A court in Brussels has temporarily stopped Belgium from extraditing Assadollah Assadi, an Iranian diplomat sentenced to 20 years in jail on a terrorism conviction.
Darya Safai, an Iranian-born member of the Belgian parliament, released a document by the Brussels Court of Appeal on twitter on Friday evening showing the decision.
Following numerous complaints after the Belgian Parliament ratified a controversial prisoner swap treaty with Iran on July 20, the court ordered that Belgium be “provisionally prohibited from releasing Assadi […] from the Belgian prison where he is serving a sentence of 20 years […] and transferring him to any foreign state whatsoever.”
Assadi is imprisoned for “attempted murder and involvement in terrorism” for his role plotting to bomb a gathering of the exiled opposition group Mujahedin-e Khalq Organization (MEK) near Paris in 2018.

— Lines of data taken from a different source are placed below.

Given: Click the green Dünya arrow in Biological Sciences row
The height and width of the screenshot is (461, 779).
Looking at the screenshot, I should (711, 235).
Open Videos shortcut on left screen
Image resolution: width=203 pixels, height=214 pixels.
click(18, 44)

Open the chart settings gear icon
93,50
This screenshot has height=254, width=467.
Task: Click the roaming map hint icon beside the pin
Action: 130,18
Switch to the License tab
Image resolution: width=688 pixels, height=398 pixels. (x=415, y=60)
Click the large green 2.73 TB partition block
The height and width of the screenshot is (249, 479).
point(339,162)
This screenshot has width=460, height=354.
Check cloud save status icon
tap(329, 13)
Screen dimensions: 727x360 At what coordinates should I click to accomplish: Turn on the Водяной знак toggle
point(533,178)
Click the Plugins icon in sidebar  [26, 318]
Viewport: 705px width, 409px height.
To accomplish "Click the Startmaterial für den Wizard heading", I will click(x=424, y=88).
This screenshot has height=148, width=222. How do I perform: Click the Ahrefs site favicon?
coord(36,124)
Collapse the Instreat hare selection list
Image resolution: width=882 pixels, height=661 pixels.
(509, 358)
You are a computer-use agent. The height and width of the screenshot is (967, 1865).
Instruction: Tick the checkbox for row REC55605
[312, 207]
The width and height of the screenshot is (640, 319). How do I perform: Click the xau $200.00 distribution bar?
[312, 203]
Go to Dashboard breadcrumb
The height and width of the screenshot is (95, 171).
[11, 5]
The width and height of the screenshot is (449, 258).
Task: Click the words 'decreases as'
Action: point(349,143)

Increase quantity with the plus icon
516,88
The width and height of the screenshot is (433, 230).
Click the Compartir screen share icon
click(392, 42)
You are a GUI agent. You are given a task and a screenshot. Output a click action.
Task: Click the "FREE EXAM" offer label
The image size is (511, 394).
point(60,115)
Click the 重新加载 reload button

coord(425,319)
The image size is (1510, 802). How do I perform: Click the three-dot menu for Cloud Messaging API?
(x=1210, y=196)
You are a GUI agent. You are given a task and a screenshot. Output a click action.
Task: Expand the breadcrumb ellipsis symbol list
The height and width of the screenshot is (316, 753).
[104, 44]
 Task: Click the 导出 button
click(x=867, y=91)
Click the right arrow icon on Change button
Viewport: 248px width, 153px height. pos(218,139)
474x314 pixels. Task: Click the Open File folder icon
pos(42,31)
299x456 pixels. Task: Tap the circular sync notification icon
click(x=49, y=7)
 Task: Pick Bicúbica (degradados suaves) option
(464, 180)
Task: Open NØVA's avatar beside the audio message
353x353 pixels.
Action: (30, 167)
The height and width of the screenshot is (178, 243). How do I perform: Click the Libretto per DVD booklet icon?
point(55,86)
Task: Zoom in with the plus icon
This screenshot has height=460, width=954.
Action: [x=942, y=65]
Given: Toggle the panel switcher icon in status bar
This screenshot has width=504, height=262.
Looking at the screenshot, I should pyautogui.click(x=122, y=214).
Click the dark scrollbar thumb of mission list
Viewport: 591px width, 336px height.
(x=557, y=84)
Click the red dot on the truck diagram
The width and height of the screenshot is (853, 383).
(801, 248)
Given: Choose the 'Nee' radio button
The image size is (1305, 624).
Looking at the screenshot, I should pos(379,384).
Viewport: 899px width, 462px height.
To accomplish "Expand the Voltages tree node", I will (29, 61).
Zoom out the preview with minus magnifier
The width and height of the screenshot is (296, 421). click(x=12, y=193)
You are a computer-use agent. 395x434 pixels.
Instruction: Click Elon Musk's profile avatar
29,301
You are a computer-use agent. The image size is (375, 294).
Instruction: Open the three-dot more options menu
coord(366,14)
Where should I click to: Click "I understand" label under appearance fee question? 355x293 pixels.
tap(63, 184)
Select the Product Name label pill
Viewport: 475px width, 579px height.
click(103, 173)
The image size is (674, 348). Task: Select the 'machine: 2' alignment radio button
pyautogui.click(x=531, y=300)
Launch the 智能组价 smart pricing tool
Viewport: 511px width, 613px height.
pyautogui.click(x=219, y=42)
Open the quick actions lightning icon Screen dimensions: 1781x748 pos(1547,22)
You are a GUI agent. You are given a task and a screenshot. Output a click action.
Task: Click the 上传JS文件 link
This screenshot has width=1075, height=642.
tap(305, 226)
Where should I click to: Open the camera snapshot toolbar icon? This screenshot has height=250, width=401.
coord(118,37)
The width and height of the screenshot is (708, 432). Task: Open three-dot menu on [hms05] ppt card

After being rejected by the court of first instance in Brussels on Thursday, the opponents of the prisoner-swap deal with Tehran -- including victims who had registered as civil parties to the trial -- won their appeal on Friday.
Georges-Henri Beauthier, a lawyer acting for the National Council of Resistance of Iran – an umbrella organization with MEK as its main member, said that according to the order, any proposed release of Assadi be subject to “cross-examination before a judge”.
The court noted that the rights of the plaintiffs “could be irreparably violated” if Assadi were handed over to the Iranian authorities, without allowing the decision to be legally challenged and confirmed by a judge through an adversarial procedure – a hearing where both parties are present or represented by a lawyer. The ban will apply until such a hearing is held, the court added.